Görev A
Emlak krizi üzerine seçilen metinde AKP'nin ihmal ettiği söylenen alanları sırala.
Görev B
Emlak krizini anlatan seçilen metni iki cümleyle özetle.
Görev C
Emlak krizi hakkındaki seçilen metni son cümlesinden sonra devam ettir.

━━━ Seçilen metin ━━━

Türkiye'de emlak krizi konut stoğundan olacak!
Konut üretimi devam ediyor, talep doyum noktasına geldi, satılamayan konut stoku arttı, konut sektörü adeta bir balon gibi şişti
CHP Genel Başkan Yardımcısı Umut Oran, AK Parti'nin izlediği inşaat-emlak politikasındaki sorunların, ABD'den gelen son FED kararları ardından sektörün patlama noktasına geldiğini söyledi. Umut Oran, banker krizinin AK Parti versiyonunun maket ev krizinden çıkacağı öngörüsünde bulundu. Devlet imkânlarıyla desteklenen inşaat sektörü, ekonomide canlılığa ve kâğıt üzerindeki büyüme sürecine katkı sağladı.
AKP iktidarı ekonomideki canlılığı konut-emlak sektörüyle sağladı.
-Sanayi, tarım ve hayvancılığın ihmali nedeniyle nüfusun yüzde 75'ini kentlere yığan AKP, bu kitleye konut satmayı, her tarafı AVM ve rezidanslarla, kamu arsalarını TOKİ inşaatları ve rant tesisleri ile donatmayı kalkınma modeli olarak benimsedi.

━━━ Veri bölümü ━━━

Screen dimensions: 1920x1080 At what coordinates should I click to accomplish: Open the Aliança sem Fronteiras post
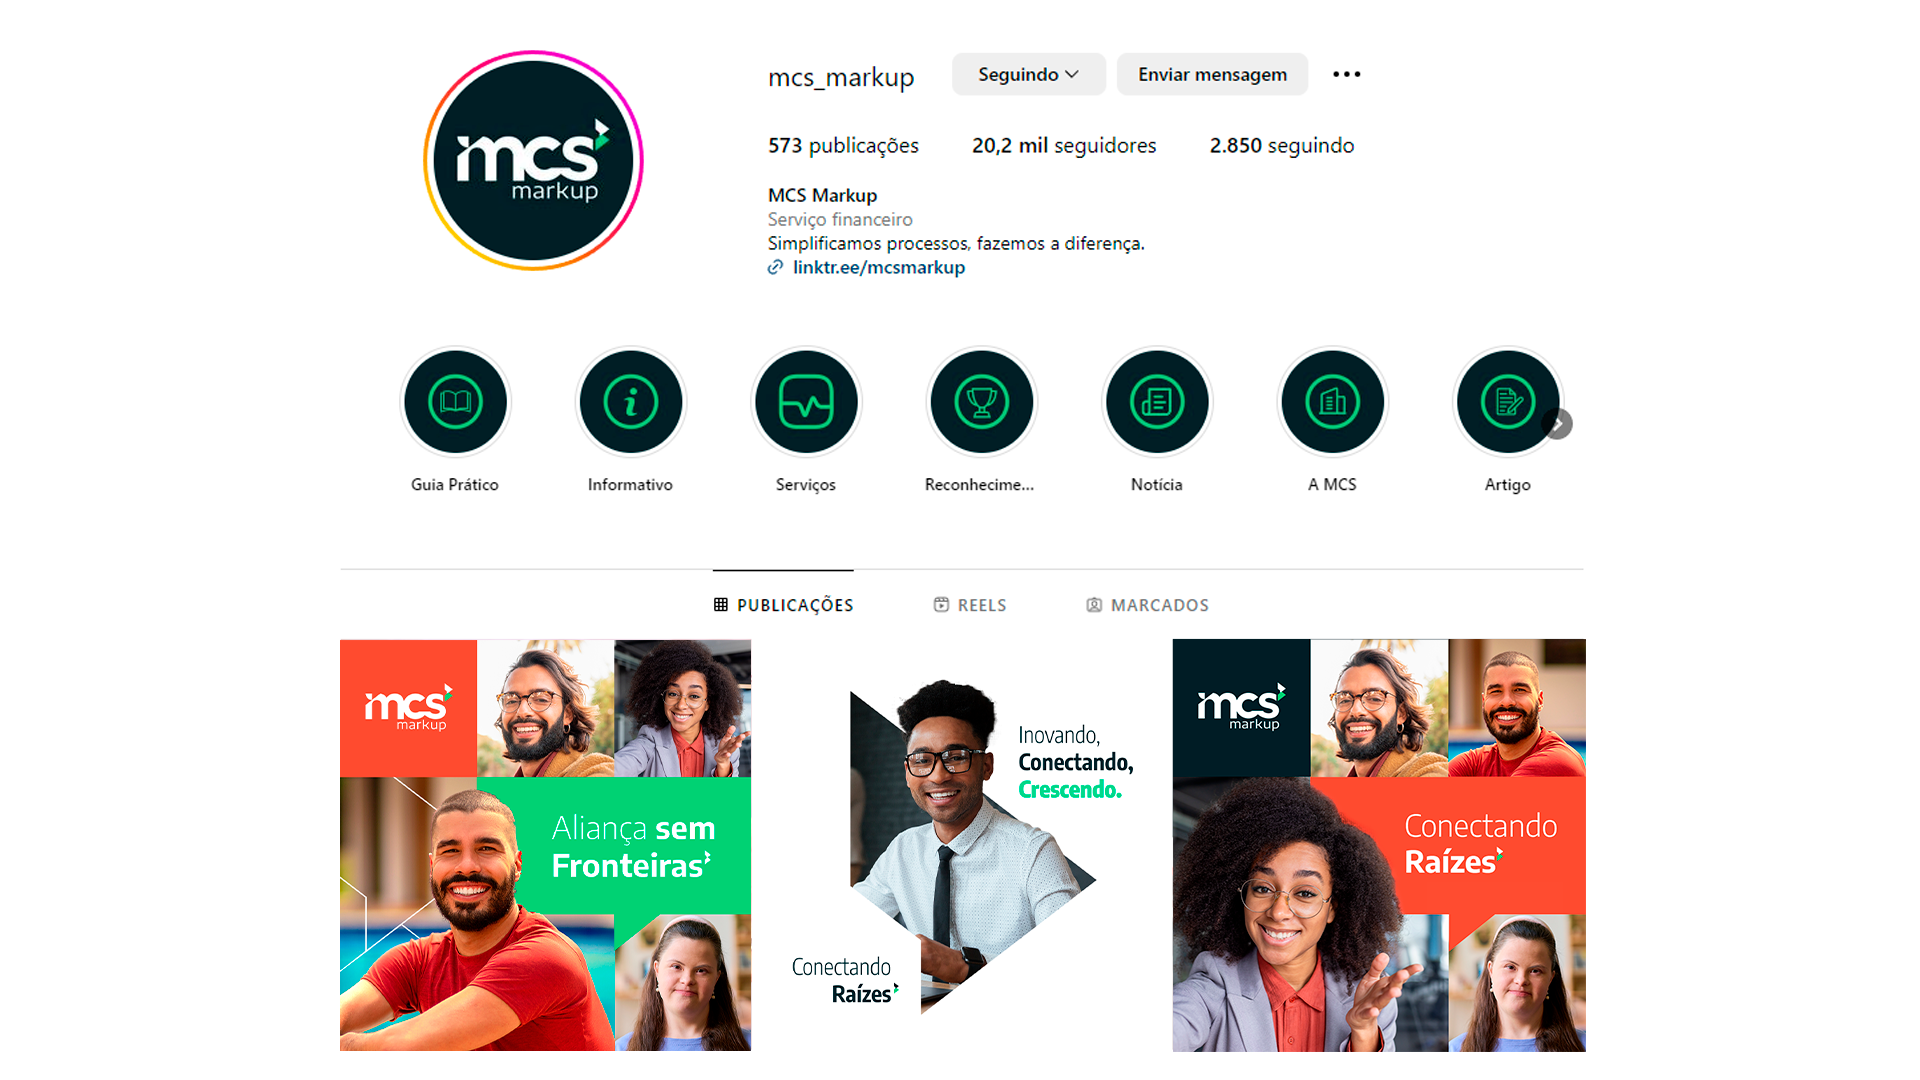click(545, 845)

━━━

Sonuç A
Sanayi, tarım, hayvancılık

Sonuç B
Umut Oran, AK Parti'nin inşaat-emlak politikasındaki sorunlar yüzünden sektörün FED kararlarının ardından patlama noktasına geldiğini ve banker krizinin AK Parti versiyonunun maket ev krizinden çıkacağını öne sürdü. Metne göre AKP, sanayi, tarım ve hayvancılığı ihmal ederek ekonomideki canlılığı konut-emlak sektörüyle sağladı ve kentlere yığılan kitleye konut satmayı kalkınma modeli olarak benimsedi.

Sonuç C
-Sektör sürekli üretmeye, vatandaş borçla satın almaya teşvik edildi. Ancak konut üretimi devam etti, talep doyum noktasına geldi, satılamayan konut stoku arttı, konut sektörü adeta bir balon gibi şişti.
-Sektörde arz-talep-stok dengesizliği kaynaklı riskler giderek büyüdü. Gelecekteki talebe yönelik üretim yapan inşaat sektörü, şimdi istediği talebi yakalayamaması nedeniyle sıkıntıda...
-Türkiye gibi ülkelerden sıcak parayı çekme yönündeki FED kararları, şimdiden kurları ve faizi, dolayısıyla fiyatları yukarı doğru tırmandırmaya, iç talebi baskılamaya başladı. Konut-emlak, İnşaat sektörü yüksek miktarda krediyle dönüyordu. Konut kredisi 2002 yılında 459 milyon TL iken 2013'ün ağustos ayında bu rakam 95 milyar TL'ye çıktı. Artış yüzde 20 bin 583 olarak gerçekleşti.
-Banker krizinin AKP versiyonu maket ev krizi olacak. AKP döneminde 4 konuttan birisi stoğa kalıyor.
-Bu dalgalanma sürecinde inşaat sektöründe yaratılan balon patlama noktasına biraz daha yaklaştı.
-FED kararlarından sonra gösterge faizin yüzde 6.5'lerden yüzde 10 sınırına dayanmasıyla 100 bin TL'lik bir konut kredisi 120 aylık maliyetinde 15-20-25 bin TL'lik artış oldu.
-Uzmanlar önümüzdeki dönemde GYO'ların yapacakları halka arzlarda ve özellikle de İstanbul'da yapılacak yatırımlarda ciddi finansman gereksinimi doğacağını belirtiyor.
-Konutta finansman-arz-talep zincirinin kopma noktasına gelmesiyle, inşaat sektörü hızla yıkıma doğru sürüklenebilir. Yani Türkiye'de inşaat sektöründe konut arzı ve stoklardan oluşan varlık balonu patlamaya aday; artık ipin ucu kaçıyor!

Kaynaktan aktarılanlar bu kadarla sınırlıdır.